Stated goal
Work out how many lines below contain the string "search", matching case exactly, and reply with only that number.

-=-=-=-=-

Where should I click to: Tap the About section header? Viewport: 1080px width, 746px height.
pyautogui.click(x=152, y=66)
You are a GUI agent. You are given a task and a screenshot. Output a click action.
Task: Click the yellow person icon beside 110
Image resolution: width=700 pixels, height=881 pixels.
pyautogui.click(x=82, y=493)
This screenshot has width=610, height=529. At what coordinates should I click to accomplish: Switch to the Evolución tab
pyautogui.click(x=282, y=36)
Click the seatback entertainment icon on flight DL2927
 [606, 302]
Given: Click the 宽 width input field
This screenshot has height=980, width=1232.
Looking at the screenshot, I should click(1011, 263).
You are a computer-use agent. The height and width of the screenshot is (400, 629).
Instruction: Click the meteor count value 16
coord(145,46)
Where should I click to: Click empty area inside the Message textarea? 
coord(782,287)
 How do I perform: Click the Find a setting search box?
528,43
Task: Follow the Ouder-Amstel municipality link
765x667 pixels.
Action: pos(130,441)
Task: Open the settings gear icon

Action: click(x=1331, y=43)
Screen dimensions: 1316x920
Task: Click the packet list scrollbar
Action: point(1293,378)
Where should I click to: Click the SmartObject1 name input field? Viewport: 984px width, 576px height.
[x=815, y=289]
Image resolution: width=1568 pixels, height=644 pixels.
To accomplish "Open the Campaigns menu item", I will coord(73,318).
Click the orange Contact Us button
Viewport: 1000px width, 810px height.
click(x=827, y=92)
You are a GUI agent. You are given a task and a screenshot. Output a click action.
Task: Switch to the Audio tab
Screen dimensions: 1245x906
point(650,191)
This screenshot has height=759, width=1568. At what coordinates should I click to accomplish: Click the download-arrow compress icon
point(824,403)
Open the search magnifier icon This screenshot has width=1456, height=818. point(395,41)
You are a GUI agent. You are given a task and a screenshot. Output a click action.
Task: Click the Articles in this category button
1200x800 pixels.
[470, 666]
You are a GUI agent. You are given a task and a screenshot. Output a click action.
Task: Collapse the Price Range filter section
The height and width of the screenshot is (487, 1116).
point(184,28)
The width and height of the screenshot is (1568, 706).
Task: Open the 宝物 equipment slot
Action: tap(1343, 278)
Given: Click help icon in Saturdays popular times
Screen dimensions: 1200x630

-=-=-=-=-

Answer
2